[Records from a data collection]
*** Block opens ***

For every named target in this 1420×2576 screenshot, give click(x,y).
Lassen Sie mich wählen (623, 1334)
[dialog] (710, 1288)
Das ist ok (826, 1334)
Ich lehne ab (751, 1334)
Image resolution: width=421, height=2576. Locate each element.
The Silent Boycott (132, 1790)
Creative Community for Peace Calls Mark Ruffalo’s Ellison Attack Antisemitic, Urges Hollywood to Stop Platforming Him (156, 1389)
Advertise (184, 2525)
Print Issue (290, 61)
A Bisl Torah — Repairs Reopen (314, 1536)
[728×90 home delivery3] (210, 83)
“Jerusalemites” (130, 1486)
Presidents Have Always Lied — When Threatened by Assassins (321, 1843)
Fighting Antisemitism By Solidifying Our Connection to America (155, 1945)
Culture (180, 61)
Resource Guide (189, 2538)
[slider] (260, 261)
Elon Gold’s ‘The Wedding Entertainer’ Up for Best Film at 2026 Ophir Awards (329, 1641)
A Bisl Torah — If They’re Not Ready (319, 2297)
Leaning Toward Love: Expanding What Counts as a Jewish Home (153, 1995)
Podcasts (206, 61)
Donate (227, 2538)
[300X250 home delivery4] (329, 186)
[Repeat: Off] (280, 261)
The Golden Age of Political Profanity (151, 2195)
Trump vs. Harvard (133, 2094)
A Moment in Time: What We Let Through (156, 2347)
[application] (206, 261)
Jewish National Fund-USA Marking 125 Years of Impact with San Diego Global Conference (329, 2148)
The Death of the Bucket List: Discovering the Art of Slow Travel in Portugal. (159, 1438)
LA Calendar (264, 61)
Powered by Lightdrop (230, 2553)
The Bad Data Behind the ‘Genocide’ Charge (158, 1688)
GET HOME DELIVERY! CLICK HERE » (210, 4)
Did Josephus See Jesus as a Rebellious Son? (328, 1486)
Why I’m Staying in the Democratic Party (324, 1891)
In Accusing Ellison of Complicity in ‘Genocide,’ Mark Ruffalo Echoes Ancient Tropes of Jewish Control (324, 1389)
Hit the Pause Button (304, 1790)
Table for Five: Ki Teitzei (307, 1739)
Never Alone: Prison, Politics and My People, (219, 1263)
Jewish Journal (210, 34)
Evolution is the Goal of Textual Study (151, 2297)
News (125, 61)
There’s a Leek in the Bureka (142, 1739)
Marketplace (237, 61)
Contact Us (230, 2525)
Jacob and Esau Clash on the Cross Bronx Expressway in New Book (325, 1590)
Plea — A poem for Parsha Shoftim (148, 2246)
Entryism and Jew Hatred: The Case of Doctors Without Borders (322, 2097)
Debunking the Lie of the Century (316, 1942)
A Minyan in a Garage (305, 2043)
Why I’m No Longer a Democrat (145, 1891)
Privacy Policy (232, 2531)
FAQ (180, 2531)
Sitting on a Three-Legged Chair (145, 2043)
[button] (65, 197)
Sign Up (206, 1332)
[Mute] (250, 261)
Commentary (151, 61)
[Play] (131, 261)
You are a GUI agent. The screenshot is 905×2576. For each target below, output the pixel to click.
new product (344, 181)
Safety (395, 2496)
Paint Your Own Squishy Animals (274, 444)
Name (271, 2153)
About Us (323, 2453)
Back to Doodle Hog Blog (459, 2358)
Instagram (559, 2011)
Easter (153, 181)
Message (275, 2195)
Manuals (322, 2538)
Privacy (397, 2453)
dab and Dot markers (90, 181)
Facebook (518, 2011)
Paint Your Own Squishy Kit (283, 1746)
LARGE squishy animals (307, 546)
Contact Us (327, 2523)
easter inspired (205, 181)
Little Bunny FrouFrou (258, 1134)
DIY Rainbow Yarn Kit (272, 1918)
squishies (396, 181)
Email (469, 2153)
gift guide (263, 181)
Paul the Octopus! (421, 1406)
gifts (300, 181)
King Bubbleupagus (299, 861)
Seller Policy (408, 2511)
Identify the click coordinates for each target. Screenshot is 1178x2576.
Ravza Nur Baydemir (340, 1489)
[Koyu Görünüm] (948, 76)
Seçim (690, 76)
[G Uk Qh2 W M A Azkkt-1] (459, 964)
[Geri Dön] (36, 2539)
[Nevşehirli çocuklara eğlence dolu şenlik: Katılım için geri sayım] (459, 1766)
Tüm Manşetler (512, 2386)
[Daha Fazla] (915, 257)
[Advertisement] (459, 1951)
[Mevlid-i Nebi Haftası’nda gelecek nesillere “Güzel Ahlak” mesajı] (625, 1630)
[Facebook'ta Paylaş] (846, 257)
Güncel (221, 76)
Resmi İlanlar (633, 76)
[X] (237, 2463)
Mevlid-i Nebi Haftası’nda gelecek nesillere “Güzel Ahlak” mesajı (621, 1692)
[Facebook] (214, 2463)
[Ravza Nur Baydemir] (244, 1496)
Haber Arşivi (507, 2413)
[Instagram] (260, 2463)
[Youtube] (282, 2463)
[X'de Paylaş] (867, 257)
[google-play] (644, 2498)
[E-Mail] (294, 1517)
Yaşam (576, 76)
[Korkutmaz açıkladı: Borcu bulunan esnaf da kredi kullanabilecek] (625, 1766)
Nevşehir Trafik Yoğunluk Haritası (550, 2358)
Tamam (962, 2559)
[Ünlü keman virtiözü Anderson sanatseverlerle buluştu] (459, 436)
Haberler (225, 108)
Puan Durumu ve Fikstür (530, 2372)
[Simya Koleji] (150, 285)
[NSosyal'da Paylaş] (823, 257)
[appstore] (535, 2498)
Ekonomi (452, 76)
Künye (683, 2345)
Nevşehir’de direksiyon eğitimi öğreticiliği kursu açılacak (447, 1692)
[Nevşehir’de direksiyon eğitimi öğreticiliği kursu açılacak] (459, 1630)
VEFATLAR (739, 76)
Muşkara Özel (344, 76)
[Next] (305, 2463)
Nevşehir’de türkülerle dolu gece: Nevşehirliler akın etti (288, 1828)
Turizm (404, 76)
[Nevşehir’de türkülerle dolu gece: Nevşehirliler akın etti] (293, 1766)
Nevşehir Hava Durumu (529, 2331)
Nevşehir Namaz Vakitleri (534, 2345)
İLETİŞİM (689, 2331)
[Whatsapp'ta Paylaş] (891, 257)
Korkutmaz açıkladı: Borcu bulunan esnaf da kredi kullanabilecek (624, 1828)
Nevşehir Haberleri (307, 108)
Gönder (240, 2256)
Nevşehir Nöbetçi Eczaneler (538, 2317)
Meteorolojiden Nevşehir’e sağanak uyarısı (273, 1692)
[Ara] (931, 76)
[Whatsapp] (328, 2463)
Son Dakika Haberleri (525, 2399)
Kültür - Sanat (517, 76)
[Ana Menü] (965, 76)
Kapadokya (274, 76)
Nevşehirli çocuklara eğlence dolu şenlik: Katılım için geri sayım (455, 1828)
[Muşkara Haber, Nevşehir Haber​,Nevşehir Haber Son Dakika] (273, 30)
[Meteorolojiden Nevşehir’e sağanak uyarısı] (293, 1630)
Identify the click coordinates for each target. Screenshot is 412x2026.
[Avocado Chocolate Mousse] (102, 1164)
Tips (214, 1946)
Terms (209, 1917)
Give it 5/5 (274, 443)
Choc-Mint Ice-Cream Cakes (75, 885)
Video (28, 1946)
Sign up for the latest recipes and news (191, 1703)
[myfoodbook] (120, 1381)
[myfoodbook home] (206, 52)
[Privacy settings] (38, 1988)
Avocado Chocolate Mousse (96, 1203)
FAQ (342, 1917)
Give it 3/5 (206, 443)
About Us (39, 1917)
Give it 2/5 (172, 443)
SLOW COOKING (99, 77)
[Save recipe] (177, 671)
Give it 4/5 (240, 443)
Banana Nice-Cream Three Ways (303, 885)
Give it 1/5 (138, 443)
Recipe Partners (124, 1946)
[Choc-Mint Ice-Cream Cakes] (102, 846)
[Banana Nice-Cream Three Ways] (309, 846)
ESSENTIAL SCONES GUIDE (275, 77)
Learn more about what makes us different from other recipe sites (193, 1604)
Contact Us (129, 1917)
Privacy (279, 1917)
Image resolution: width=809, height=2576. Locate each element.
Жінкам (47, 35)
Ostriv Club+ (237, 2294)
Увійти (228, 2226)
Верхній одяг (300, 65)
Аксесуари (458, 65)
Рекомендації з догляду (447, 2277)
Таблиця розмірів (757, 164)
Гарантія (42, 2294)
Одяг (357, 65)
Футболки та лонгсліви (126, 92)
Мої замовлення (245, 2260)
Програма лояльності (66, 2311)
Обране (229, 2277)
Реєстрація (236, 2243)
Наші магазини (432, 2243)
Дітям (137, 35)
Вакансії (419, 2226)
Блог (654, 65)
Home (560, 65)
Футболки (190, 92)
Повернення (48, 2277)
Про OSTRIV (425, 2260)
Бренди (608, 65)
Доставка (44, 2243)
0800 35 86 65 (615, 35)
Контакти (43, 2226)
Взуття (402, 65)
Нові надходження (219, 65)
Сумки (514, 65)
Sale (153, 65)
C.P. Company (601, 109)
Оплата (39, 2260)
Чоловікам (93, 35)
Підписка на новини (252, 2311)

*** Block closes ***

BRIEF
Could you set down, word for word, only the lines above from the line with "King Bubbleupagus (299, 861)" to the line with "[X] (237, 2463)", including both?

OUTPUT OF THE EXERCISE
King Bubbleupagus (299, 861)
Seller Policy (408, 2511)
Identify the click coordinates for each target. Screenshot is 1178x2576.
Ravza Nur Baydemir (340, 1489)
[Koyu Görünüm] (948, 76)
Seçim (690, 76)
[G Uk Qh2 W M A Azkkt-1] (459, 964)
[Geri Dön] (36, 2539)
[Nevşehirli çocuklara eğlence dolu şenlik: Katılım için geri sayım] (459, 1766)
Tüm Manşetler (512, 2386)
[Daha Fazla] (915, 257)
[Advertisement] (459, 1951)
[Mevlid-i Nebi Haftası’nda gelecek nesillere “Güzel Ahlak” mesajı] (625, 1630)
[Facebook'ta Paylaş] (846, 257)
Güncel (221, 76)
Resmi İlanlar (633, 76)
[X] (237, 2463)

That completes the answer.